* _Description of the task_
If pictures appear among the lines below, leave them out while you return exactly the lines from the one with "The image size" through the one with "Image resolution: width=812".
======== Records to process ========
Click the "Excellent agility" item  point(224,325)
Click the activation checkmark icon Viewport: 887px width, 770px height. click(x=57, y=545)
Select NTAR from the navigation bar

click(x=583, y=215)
========
======== Records to process ========
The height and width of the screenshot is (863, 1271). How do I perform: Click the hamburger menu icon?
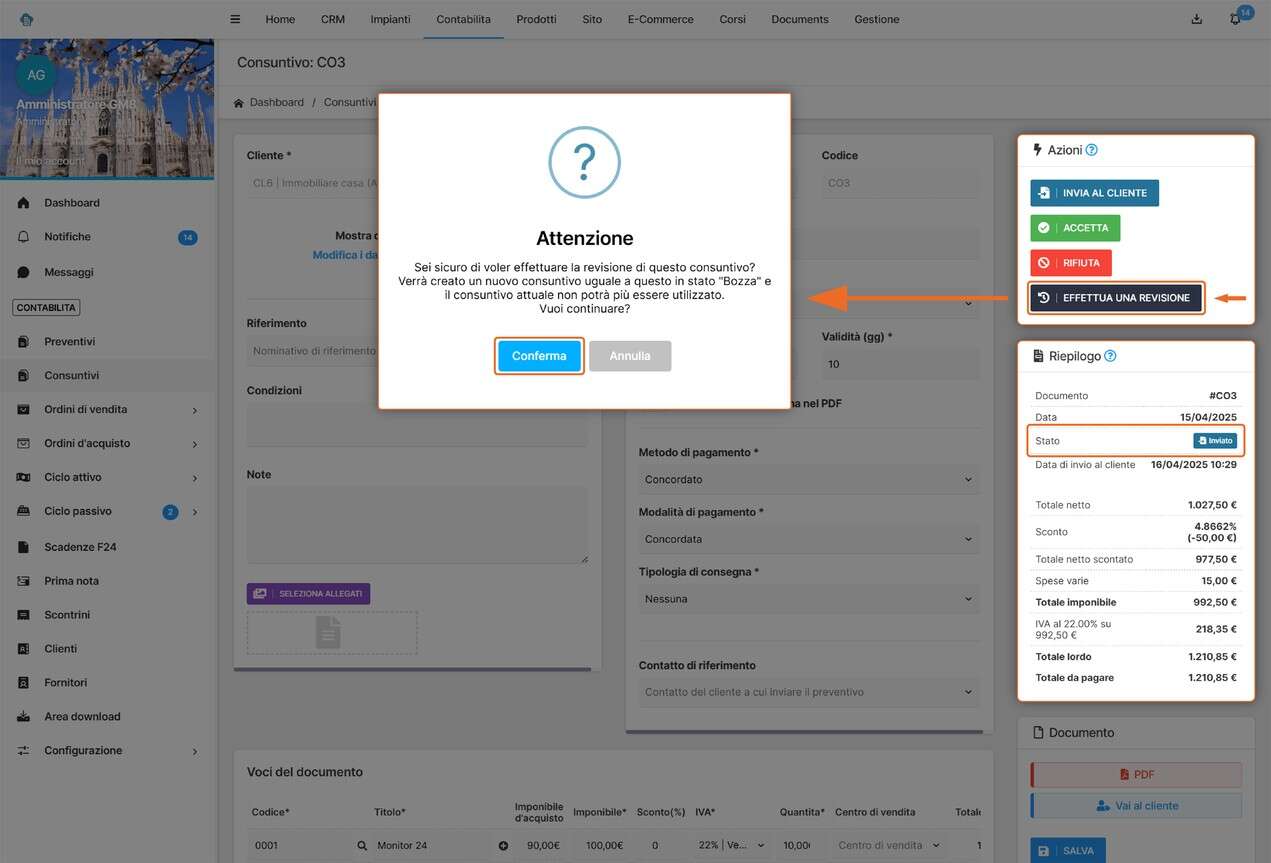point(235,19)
========
======== Records to process ========
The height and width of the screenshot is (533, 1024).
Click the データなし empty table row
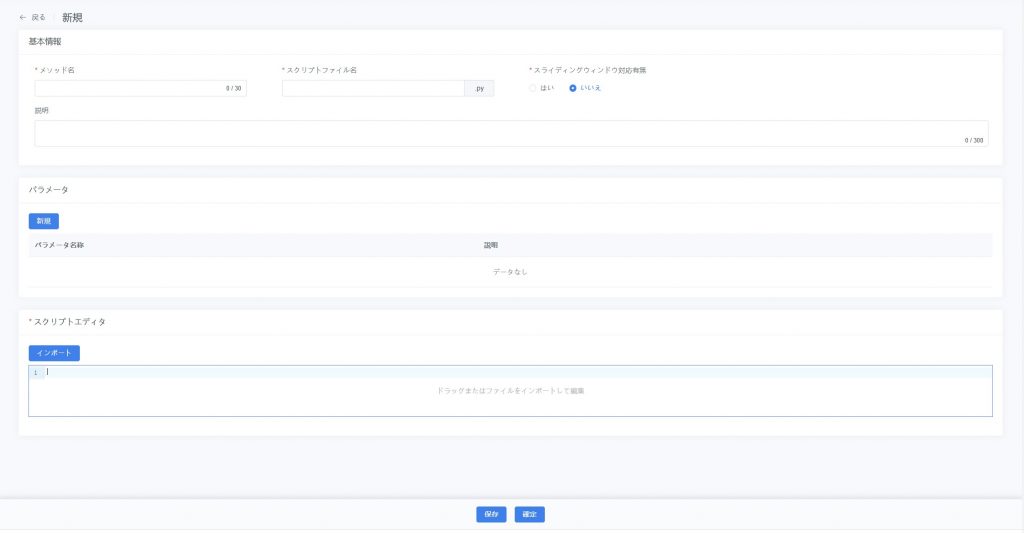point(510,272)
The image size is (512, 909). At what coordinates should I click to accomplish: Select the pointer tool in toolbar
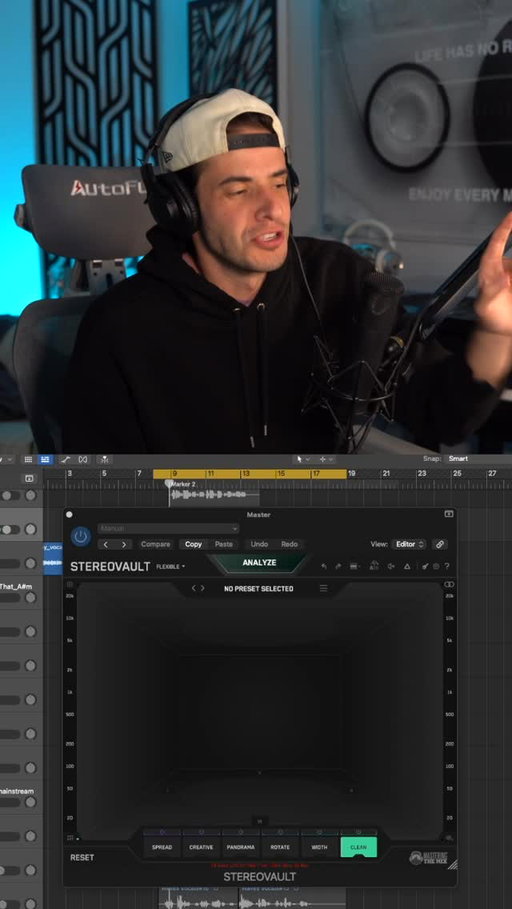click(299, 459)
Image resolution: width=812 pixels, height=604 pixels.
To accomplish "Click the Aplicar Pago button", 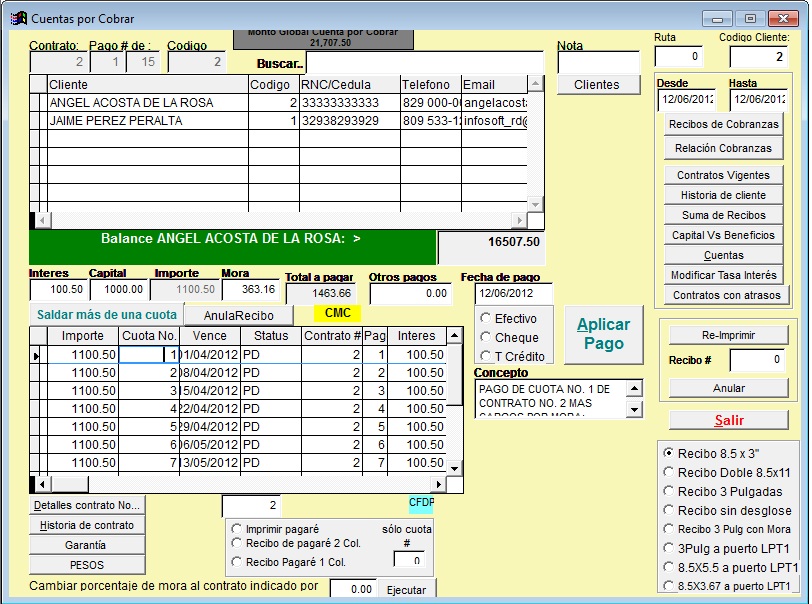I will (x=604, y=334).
========
* _Result for this task_
The image size is (512, 909). At what coordinates should I click to accomplish: Select the pointer tool in toolbar
click(299, 459)
Image resolution: width=812 pixels, height=604 pixels.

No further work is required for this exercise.